— Ты им встречу устроил? — спросил Турецкий, глядя в окно.
— Ну я, — нехотя ответил Слава. — Нужно было очную ставку провести. Вот, представь, они обнялись, замерли. И смеются! Только глаза у обеих влажные… Саша рассеянно слушал друга, думая о своем.
…Он в который раз вспоминал, как они приехали к Наташе домой. Как он втащил два пакета, наполненных кучей всякого разного, купленного по дороге. Пока Наташа отмокала в ванной, он накрывал стол, подходя каждую минуту к закрытой двери и спрашивая: «Где у тебя тарелки?» — Или: «Где у тебя ножи?» — надеясь подкоркой, что она откроет дверь. Но дверь не открылась. Как они сидели потом всю ночь на ее уютной кухне и не могли наговориться. Он все порывался налить ей шампанского, а она все отказывалась, говоря, что ей положены наркомовские сто грамм. За бой на передней линии фронта. И он наливал ей коньяк.
— Твой гениальный доктор говорил, что тебе нужно пить горячий чай. И побольше, — беспокоился при этом Александр.
— Ты его не понял. Под чаем он подразумевал именно коньяк, — объясняла предписания коллеги Наташа.
Он все пытался накормить ее всякими вкусностями. А она все отказывалась, уверяя, что за время своего заточения набрала пару килограммов от неподвижного образа жизни. Он любовался ею каждую секунду. И робел как школьник.
Они сопоставляли свои действия, ощущения на протяжении того времени, когда она была в плену у бандита.
— А когда ты понял про бешеную собаку? — спрашивала Наташа.
— Почему ты произнесла строки Гудзенко? Он мучил тебя? — спрашивал Александр.
Потом она показывала семейные фотографии. Те, на которых была совсем маленькой девочкой.
Ему почему-то непременно хотелось увидеть ее маленькой девочкой. Они сидели рядышком на диване и рассматривали снимки.
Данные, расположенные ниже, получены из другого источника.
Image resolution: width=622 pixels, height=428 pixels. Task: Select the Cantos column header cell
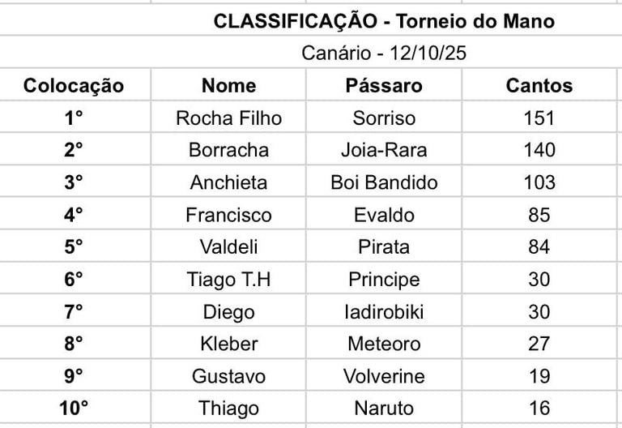[x=539, y=85]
А потом… Потом была их единственная ночь. Вернее, утро, потому что за окном уже светало…
Потом он вспомнил, как она провожала его на поезд. Как они бродили по перрону, сцепив пальцы. «Пассажиры, займите свои места», — гнусавила простуженная проводница.
— Как я буду жить без тебя? — спрашивал Александр, сжимая в своих ладонях ее лицо. «Пассажиры»… — продолжала гнусавить проводница.
— Мы просто заболели. Это острая инфекция, она протекает тяжело. Но потом наступает выздоровление, — отшучивалась Наташа, пряча глаза.
— Оставь свои диагнозы! — сердился Саша. — Я буду звонить тебе. Я буду приезжать!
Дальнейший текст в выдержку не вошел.